Fundação Maitreya
 
A Sabedoria de Deus

de Swāmi Prabhavānanda

em 06 Fev 2017

  O homem ignorante, ligado a seu corpo, é controlado pelas impressões e tendências criadas por suas acções passadas, e é limitado pela lei do Karma. Mas o homem sábio, seus desejos sendo extintos, não é afectado por acções. Ele está além da lei do Karma. Uma vez que sua mente repousa no Ātman, ele não é afectado pelas condições que o cercam, embora possa continuar a viver no corpo e embora seus sentidos possam se mover entre os objectos dos sentidos. Pois ele compreendeu a vaidade de todos os objectos e na multiplicidade vê um Senhor infinito. Ele é como um homem que despertou do sono e aprendeu que seu sonho era um sonho.

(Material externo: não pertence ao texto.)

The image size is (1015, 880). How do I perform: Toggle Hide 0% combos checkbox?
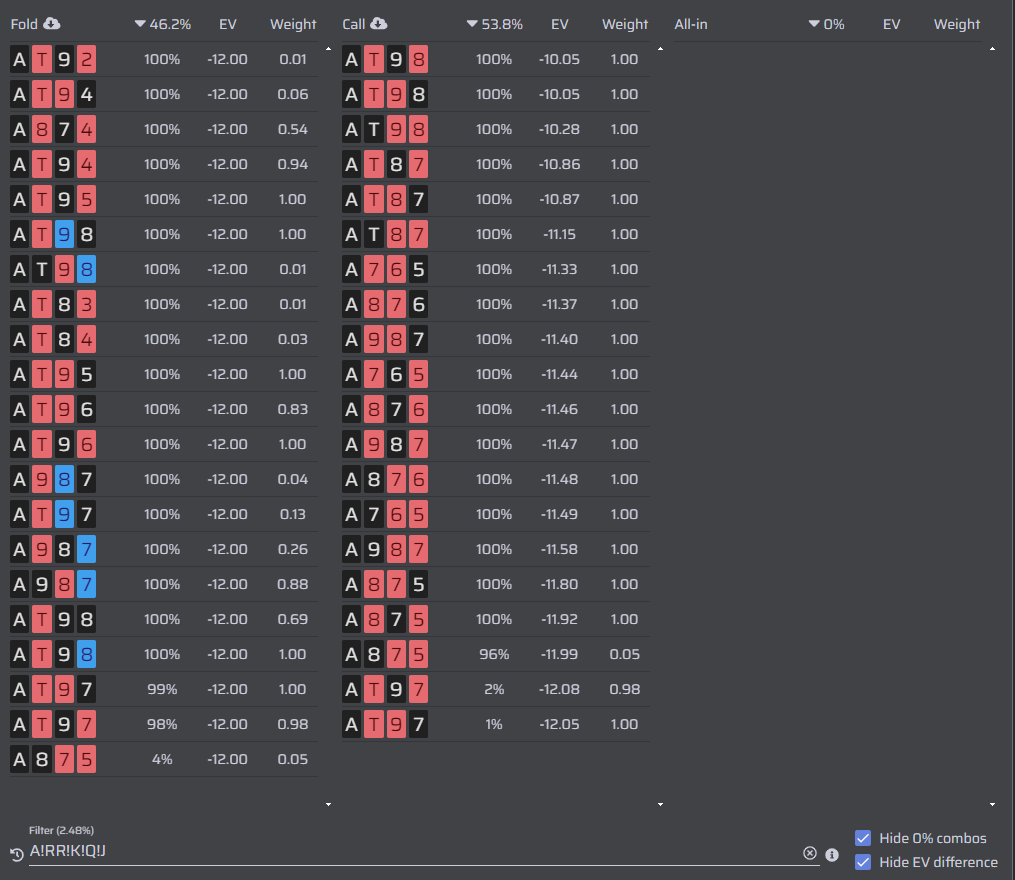pos(863,838)
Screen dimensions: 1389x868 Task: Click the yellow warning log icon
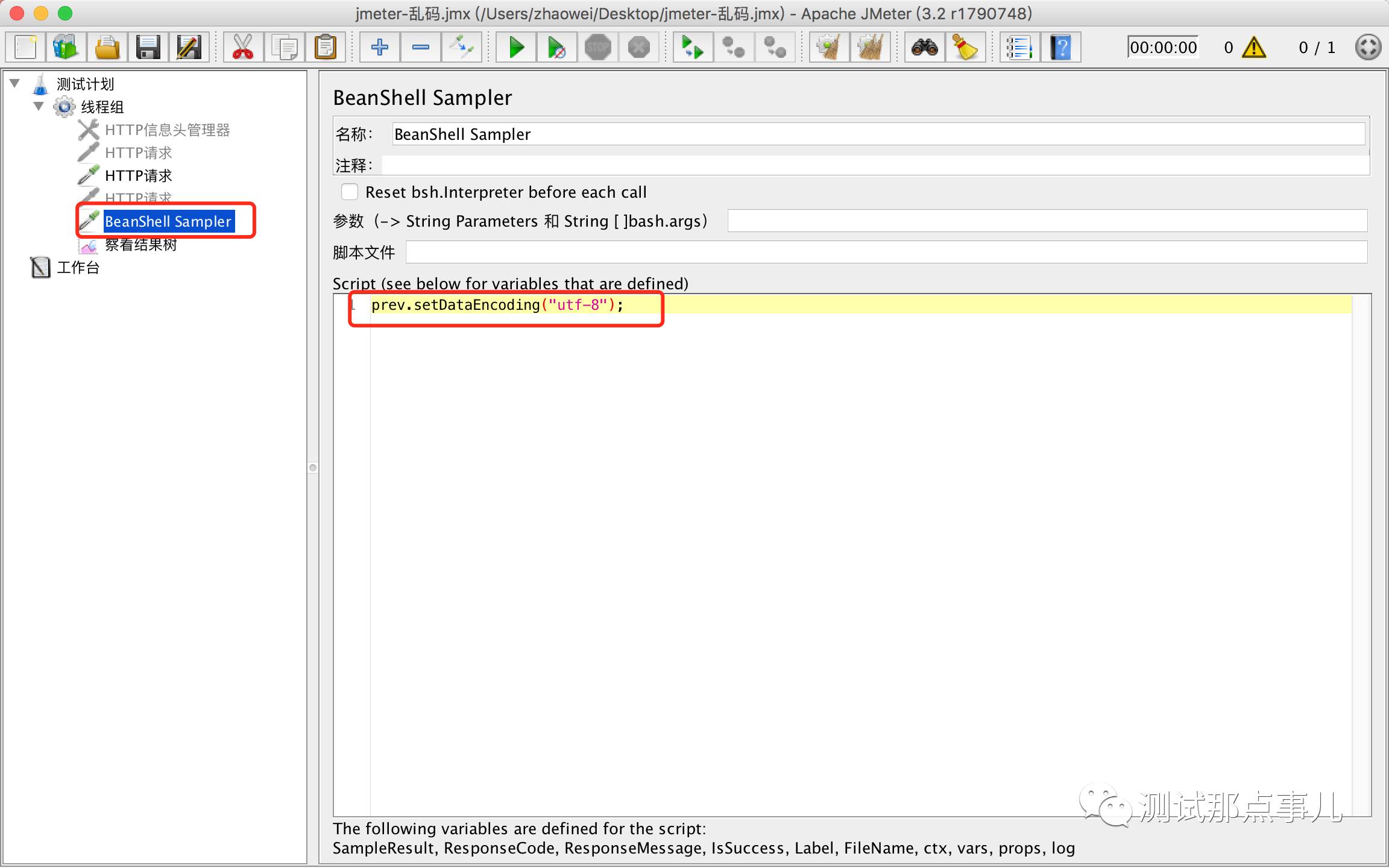[x=1254, y=47]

Só em ignorância, antes de se chegar à iluminação, as diversas acções, que são os trabalhos dos guṇas, parecem-se unir à Essência. Com o amanhecer do conhecimento, desaparecem. O Ātman, no entanto, permanece não afectado, pois nem na ignorância se torna impuro com os actos, nem no conhecimento se torna livre de impureza.

em ‘Srimad Bhagavatam – The Wisdom of God’ traduzido para o inglês por Swāmi Prabhavānanda; tradução portuguesa de Rafael Roque.

Capítulo XX - A Realização de Deus

Uddhava:

Ó Senhor, para quem existe este universo de relatividade? Não pode existir para o Ātman, pois a Essência (Ātman) é auto-luminosa, imutável, transcendente, pura; Nem pode existir para o corpo, que é um objecto material, desprovido de inteligência. No entanto, não há como negar que esta existência relativa existe. Para quem, então, existe?

Śrī Kriṣṇa:

Para o homem que não sabe discriminar, ignorante da sua verdadeira Essência (Ātman), para aquele que identifica seu Ātman com o corpo, os sentidos e prāṇas, esta existência relativa, embora não tenha realidade, parece real. Assim como quem num sonho se parece deparar com experiências reais, da mesma forma o homem ignorante, imerso em ilusão, confunde sombra por substância.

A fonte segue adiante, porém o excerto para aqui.